» SOLICITUD ESCRITA 1
En el relato de abajo, resume en forma de lista el párrafo que empieza con «Una de esas tardes ocurrió algo muy especial» y conserva sus datos principales.

» TEXTO MOSTRADO
•••••

Me divertí mucho observando cómo el resto de las personas fingían no verme mientras flotaba boca arriba con el salami moviéndose al compás del agua y casi solté una carcajada cuando una familia que acababa de llegar para instalarse en el hotel le preguntó a la recepcionista “por qué había un tipo nadando desnudo en la alberca”, a lo que la chica respondió que las políticas del hotel lo permitían. Me dieron ganas de agregar «Además el hotel se llama Nude, ¿no les indica algo?» pero me aguanté porque no hubiera sido buena idea tener un altercado al primer día de haber llegado ahí.
En otro momento llegó una nueva familia a pedir habitación; eran papá, mamá y dos hijas, una preadolescente y la otra en plena edad de la punzada. Mi pito y yo nos encontrábamos igual que el día anterior, flotando libremente en la alberca un rato; escuché a la hija adolescente decir «Papá, ¿puedo nadar sin ropa?» a lo que el papá respondió con un rotundo y casi angustioso «¡No!». Por poco me ahogo de la risa ahí mismo.
Salir a caminar a la playa al atardecer fue un ritual que repetí los tres días que permanecí ahí y cada uno de ellos me regaló diferentes postales del sol escondiéndose entre las rocas mientras parecía ser devorado por el mar. Juro que no quiero caer en el cliché y decir algo como «¡Qué hermoso atardecer, jamás había visto algo así!», pero en verdad, las palabras no me alcanzan para describir la dulce paleta de colores que alegró mi vista todos esos días; iba de los alegres amarillos, naranjas y rojizos que indican la llegada de los últimos minutos de la tarde a las tonalidades rojizas más oscuras y sanguinolentas, y las púrpuras que poco a poco se fusionaban con el tono primero plomizo y después profundo del comienzo de la noche.
Una de esas tardes ocurrió algo muy especial: fui a comer pescadillas en uno de tantos locales de comida que se encuentran frente a la playa y por mera curiosidad se me ocurrió preguntarle al tipo que atendía dónde podía conseguir un poco de marihuana; siempre había tenido ganas de fumar al disfrutar la brisa marina. Fue más fácil de lo que pensé; me pidió 50 pesos, fue a quién sabe dónde y listo: ya tenía en mis manos un molote del tamaño de un huauzontle y además me había forjado un churro y regalado tres sabanitas.
La guardé para más tarde buscando el momento adecuado y este llegó cuando salí por una caguama a la tienda de la esquina (en el hotel no vendían más que ampolletas y con ese calor yo necesitaba cantidades más grandes para refrescarme). Eran aproximadamente las seis de la tarde y, mientras caminaba de regreso al hotel, voltee a ver el cielo; los tonos rojizos apenas empezaban a mezclarse con los violáceos. Ya en la playa, junto a una roca bastante grande que separaba ese pedacito de paraíso del que correspondía al hotel vecino, me entregué a las bondades de la mota oaxaqueña. El resto de lo que pasó me lo reservo, pero definitivamente es algo que todos deberíamos hacer por lo menos una vez en la vida. Además, dormí como bebé, algo perfecto para los planes del día siguiente.

•••••

» INFORMACIÓN REGISTRADA
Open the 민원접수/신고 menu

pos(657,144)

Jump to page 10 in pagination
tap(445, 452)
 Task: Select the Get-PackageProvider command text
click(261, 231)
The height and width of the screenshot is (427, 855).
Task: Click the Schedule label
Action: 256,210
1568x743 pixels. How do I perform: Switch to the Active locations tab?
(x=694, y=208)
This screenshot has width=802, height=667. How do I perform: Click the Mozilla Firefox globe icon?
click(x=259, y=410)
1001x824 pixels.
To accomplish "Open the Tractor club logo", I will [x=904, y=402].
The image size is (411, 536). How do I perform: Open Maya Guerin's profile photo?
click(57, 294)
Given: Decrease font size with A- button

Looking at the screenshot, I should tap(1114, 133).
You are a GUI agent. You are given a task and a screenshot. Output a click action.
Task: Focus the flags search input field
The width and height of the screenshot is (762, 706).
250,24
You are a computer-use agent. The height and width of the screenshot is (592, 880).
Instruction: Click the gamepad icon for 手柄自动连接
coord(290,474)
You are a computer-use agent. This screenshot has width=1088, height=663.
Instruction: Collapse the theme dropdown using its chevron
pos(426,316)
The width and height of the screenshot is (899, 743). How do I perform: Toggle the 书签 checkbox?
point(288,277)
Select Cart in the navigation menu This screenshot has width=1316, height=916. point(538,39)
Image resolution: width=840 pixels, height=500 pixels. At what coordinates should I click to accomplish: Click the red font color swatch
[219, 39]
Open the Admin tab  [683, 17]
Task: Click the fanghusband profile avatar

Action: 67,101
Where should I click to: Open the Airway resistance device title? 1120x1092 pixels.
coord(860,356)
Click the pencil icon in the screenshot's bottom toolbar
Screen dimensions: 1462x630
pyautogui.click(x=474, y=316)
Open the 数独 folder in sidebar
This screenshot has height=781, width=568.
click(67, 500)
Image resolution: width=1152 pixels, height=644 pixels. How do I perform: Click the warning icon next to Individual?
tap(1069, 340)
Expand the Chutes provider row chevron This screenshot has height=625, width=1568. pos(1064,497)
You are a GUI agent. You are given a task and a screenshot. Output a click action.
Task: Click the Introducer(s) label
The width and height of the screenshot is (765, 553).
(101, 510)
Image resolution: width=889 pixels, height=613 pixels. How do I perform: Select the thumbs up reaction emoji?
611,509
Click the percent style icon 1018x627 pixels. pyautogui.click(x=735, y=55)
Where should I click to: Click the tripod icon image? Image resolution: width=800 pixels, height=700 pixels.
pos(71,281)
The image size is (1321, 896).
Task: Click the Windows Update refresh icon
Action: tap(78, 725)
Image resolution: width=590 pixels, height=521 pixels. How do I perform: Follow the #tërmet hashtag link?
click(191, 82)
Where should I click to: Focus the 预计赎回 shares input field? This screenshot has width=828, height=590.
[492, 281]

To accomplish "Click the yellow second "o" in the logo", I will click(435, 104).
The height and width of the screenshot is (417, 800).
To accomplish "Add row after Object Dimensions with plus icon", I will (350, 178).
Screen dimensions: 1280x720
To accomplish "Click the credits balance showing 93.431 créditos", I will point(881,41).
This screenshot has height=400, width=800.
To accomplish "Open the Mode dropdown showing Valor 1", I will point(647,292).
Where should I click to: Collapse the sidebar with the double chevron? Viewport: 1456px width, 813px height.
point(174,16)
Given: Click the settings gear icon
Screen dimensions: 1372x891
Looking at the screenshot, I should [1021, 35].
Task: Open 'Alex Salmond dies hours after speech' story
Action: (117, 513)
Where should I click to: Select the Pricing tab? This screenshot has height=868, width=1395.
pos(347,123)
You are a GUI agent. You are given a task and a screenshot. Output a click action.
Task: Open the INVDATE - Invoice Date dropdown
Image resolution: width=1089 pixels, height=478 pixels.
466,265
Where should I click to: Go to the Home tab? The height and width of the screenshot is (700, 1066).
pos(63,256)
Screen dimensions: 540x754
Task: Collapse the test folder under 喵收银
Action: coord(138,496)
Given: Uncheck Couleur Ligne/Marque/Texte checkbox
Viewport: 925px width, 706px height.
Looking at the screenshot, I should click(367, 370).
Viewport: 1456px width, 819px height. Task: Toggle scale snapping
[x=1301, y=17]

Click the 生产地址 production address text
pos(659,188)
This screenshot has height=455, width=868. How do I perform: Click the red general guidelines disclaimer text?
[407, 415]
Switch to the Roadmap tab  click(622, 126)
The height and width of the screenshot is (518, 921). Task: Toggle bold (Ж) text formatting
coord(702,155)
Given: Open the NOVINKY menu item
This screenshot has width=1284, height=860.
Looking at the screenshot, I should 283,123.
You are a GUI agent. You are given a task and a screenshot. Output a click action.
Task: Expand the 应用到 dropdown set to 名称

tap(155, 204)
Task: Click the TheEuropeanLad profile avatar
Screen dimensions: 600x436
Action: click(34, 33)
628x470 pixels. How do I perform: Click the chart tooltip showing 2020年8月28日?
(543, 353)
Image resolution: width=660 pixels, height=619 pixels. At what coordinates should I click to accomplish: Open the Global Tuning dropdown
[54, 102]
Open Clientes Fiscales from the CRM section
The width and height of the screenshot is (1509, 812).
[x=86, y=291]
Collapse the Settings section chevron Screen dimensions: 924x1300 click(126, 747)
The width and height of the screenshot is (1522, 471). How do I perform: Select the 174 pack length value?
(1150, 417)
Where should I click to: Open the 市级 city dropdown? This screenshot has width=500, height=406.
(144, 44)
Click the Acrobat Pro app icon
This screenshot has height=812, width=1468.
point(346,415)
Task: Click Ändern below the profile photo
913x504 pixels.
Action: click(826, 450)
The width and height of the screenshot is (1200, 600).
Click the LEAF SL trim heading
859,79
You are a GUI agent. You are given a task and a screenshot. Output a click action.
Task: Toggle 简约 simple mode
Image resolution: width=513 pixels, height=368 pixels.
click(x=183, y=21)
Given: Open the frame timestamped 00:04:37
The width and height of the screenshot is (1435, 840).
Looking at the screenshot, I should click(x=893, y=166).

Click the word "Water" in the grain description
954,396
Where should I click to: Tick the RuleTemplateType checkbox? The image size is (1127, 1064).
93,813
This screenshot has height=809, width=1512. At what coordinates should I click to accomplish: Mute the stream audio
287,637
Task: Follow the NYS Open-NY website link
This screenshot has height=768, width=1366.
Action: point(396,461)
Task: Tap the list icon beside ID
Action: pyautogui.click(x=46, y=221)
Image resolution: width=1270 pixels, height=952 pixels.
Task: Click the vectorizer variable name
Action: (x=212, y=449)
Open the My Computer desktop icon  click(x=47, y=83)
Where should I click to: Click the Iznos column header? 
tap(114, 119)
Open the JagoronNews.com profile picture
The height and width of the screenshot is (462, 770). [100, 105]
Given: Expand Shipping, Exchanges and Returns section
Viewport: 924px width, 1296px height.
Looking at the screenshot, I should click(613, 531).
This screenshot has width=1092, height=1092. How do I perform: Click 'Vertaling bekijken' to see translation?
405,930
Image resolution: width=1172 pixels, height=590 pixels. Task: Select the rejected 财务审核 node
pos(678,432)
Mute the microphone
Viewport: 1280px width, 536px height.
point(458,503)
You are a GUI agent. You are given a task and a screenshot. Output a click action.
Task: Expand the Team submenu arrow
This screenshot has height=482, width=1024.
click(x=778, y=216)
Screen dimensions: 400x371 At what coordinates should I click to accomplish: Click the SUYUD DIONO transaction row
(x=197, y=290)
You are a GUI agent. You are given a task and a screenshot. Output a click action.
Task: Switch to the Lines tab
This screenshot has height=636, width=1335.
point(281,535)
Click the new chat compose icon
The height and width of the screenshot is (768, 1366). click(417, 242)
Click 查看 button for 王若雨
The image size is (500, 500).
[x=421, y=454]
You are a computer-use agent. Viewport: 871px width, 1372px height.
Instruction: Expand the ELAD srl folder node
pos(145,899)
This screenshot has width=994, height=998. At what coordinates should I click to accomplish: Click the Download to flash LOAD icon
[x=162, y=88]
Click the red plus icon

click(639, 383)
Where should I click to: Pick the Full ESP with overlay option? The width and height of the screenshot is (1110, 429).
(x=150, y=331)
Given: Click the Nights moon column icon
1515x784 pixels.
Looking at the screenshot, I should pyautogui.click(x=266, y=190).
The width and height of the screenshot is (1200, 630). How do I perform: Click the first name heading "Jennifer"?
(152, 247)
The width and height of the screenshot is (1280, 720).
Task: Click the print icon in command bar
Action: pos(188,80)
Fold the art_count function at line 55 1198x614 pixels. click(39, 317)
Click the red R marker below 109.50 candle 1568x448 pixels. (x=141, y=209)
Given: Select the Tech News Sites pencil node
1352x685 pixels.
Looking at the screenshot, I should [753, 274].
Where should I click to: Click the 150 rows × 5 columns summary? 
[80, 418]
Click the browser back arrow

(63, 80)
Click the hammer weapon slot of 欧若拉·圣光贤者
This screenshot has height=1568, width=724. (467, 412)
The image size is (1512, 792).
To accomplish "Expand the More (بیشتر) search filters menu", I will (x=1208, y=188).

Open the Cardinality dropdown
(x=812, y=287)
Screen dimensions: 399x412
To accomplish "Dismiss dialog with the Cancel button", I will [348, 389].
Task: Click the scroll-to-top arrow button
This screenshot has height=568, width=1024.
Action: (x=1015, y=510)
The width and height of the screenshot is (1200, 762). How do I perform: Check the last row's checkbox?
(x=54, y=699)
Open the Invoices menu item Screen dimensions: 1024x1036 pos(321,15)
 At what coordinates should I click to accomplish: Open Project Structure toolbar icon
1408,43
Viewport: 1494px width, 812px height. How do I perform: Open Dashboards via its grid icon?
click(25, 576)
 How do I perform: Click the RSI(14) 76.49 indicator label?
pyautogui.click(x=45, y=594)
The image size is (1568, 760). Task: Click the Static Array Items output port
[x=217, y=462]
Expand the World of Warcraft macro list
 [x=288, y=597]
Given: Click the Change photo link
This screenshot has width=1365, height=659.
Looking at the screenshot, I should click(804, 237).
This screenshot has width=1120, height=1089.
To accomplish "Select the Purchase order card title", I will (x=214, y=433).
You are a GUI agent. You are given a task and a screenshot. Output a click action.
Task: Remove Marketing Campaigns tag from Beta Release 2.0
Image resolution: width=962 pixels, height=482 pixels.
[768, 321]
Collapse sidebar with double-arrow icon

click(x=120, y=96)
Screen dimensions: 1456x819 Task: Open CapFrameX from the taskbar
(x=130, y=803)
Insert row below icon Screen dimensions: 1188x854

•••••

» SOLICITUD ESCRITA 2
Transcribe sin cambios las líneas de los registros, desde la que contiene "Image resolution: width=889" hasta la que contiene "I will point(881,41).", ambas incluidas.

» RESULTADO CORRECTO 1
- Una tarde fue a comer pescadillas a uno de los locales de comida frente a la playa.
- Por curiosidad preguntó al encargado dónde conseguir marihuana, porque siempre había querido fumar con la brisa marina.
- Resultó más fácil de lo pensado: el encargado le pidió 50 pesos y fue a buscarla.
- Así obtuvo un molote del tamaño de un huauzontle. Además, el encargado le forjó un churro y le regaló tres sabanitas.

» RESULTADO CORRECTO 2
Image resolution: width=889 pixels, height=613 pixels. How do I perform: Select the thumbs up reaction emoji?
611,509
Click the percent style icon 1018x627 pixels. pyautogui.click(x=735, y=55)
Where should I click to: Click the tripod icon image? Image resolution: width=800 pixels, height=700 pixels.
pos(71,281)
The image size is (1321, 896).
Task: Click the Windows Update refresh icon
Action: tap(78, 725)
Image resolution: width=590 pixels, height=521 pixels. How do I perform: Follow the #tërmet hashtag link?
click(191, 82)
Where should I click to: Focus the 预计赎回 shares input field? This screenshot has width=828, height=590.
[492, 281]

To accomplish "Click the yellow second "o" in the logo", I will click(435, 104).
The height and width of the screenshot is (417, 800).
To accomplish "Add row after Object Dimensions with plus icon", I will (350, 178).
Screen dimensions: 1280x720
To accomplish "Click the credits balance showing 93.431 créditos", I will point(881,41).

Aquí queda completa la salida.